Overview
This lecture focuses on the comparative pathology, microscopic features, and clinical aspects of primary and secondary glomerulonephritis, with detailed explanations on types, pathogenesis, and diagnostic findings.
Key Types of Primary Glomerulonephritis
- APGN/PSGN (Acute/Post-Streptococcal Glomerulonephritis): Antigen-antibody complexes against planted bacterial antigens cause sub-epithelial "hump-shaped" deposits.
- RPGN (Rapidly Progressive Glomerulonephritis): Has type 1 (Goodpasture's, anti-GBM, intra-membranous), type 2 (immune complex, sub-epithelial), and type 3 (cell-mediated, no deposits).
- MCD (Minimal Change Disease): Normal on light microscopy; electron microscopy shows podocyte foot process effacement; no immune deposits.
- Membranous GN: Diffuse thickening of glomerular basement membrane, sub-epithelial spike-shaped deposits, associated with autoantibodies against podocyte GP330.
- Membranoproliferative GN (MPGN): Basement membrane thickening and hypercellularity; type 1 (sub-endothelial deposits), type 2 (intra-membranous), type 3 (anywhere); tram-track appearance.
Other Primary Glomerulonephritis
- FSGN/GS (Focal Segmental Glomerulonephritis/Sclerosis): Some glomeruli partly affected; either hypercellular (FSGN) or sclerosed (FSGS).
- IgA Nephropathy (Berger’s): IgA immune complex deposits in mesangium, presents after respiratory/GI infection, most common GN worldwide.
- Chronic GN: End-stage, small granular kidneys, glomeruli are hyalinized, tubular atrophy, arteriosclerosis, interstitial chronic inflammation.

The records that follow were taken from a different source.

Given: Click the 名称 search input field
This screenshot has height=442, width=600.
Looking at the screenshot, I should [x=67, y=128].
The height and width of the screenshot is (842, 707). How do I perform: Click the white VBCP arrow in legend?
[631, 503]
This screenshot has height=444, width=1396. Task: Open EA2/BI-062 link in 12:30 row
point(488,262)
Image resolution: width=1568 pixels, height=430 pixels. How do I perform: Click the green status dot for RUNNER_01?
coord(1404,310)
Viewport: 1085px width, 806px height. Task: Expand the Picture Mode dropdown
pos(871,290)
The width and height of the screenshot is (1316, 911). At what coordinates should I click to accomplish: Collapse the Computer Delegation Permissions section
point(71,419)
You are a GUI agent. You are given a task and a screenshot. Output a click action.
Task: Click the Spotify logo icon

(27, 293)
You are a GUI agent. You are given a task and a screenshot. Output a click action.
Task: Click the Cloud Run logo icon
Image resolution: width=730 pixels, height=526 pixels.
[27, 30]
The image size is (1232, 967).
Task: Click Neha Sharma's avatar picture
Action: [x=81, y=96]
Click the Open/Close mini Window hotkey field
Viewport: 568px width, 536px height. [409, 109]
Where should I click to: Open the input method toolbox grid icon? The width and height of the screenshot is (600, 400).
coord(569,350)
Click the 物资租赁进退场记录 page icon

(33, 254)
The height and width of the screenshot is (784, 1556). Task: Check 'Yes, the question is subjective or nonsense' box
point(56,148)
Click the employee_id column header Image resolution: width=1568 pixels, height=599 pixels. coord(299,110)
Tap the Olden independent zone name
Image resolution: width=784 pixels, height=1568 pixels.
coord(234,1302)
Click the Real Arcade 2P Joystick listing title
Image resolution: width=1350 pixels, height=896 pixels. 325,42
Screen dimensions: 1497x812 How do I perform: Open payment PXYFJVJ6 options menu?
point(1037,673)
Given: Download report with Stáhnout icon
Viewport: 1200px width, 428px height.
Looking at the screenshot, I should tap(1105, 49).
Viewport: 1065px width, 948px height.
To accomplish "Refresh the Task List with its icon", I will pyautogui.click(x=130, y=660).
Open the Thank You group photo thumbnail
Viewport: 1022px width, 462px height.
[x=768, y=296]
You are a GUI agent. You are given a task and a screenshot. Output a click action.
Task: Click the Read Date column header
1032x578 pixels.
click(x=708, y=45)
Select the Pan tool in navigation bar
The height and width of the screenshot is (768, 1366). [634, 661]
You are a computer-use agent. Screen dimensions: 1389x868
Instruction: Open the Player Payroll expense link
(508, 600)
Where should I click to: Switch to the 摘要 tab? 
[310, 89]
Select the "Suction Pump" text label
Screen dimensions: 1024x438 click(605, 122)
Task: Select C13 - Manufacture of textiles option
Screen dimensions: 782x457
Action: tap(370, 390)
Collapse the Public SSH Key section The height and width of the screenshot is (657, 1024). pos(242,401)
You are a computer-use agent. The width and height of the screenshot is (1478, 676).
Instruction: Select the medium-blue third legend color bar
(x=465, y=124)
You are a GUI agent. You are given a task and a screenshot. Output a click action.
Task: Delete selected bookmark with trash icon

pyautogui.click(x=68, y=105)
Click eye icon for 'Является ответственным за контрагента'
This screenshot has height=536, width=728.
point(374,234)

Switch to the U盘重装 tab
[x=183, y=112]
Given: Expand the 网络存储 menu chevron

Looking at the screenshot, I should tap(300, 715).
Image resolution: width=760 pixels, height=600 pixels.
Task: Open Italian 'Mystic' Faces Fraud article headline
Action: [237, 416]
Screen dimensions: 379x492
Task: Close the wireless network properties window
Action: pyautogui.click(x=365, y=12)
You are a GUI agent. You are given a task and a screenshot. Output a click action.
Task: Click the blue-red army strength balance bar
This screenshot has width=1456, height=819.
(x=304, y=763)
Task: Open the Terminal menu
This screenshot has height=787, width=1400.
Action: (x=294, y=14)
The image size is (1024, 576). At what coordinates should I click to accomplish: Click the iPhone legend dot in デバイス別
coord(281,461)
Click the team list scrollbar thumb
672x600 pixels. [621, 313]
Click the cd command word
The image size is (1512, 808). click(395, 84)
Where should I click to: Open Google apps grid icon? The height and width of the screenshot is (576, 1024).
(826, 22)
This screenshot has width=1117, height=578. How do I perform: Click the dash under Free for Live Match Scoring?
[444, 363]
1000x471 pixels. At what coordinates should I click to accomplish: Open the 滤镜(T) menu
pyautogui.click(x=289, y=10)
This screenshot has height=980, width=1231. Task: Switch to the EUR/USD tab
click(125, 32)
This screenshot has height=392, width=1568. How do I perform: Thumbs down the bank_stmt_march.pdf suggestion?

Secondary Glomerulonephritis: Diabetic Nephropathy
- Diffuse Diabetic Glomerulosclerosis: Hyaline deposits in mesangium, basement membrane, capillary cap, Bowman's capsule (capsular drops).
- Nodular (Kimmelstiel-Wilson) Lesions: Spherical hyaline masses in glomerulus, pathognomonic for diabetes.
- Other Findings: Hyaline arteriolosclerosis in vessels, tubular vacuolization (Armanni-Ebstein change).
Microscopy & Diagnostic Patterns
- Light Microscopy: Distinct findings for each GN type (hypercellularity, thickening, sclerosing, duplication/tram-track).
- Electron Microscopy: Determines location/shape of deposits (sub-epithelial, intra-membranous, sub-endothelial, mesangial).
- Immunofluorescence: Most GNs are IgG+C3 positive except IgA nephropathy.
Clinical Patterns
- Nephritic Syndrome: Hematuria, mild proteinuria, hypertension (APGN, RPGN).
- Nephrotic Syndrome: Heavy proteinuria, edema, hypoalbuminemia (MCD, FSGS, membranous GN).
- Some types may present with both (MPGN, IgA nephropathy).
Key Terms & Definitions
- Sub-epithelial deposit — Deposit beneath podocytes, seen in membranous GN and PSGN.
- Tram-track appearance — Double contour splitting of basement membrane in MPGN.
- Crescent — Accumulation of cells in Bowman’s space, hallmark of RPGN.
- Kimmelstiel-Wilson nodule — Nodular glomerulosclerosis in diabetic nephropathy.
- Mesangial deposit — Immune complex in mesangium, typical for IgA nephropathy.
Action Items / Next Steps
- Revise comparative tables of nine glomerulonephritis types.
- Draw schematic diagrams highlighting deposit locations and light microscopy features.
- Attend next lecture for further coverage of secondary and hereditary glomerulonephritis, and renal tumors.
- Review lecture recordings if any topics were missed.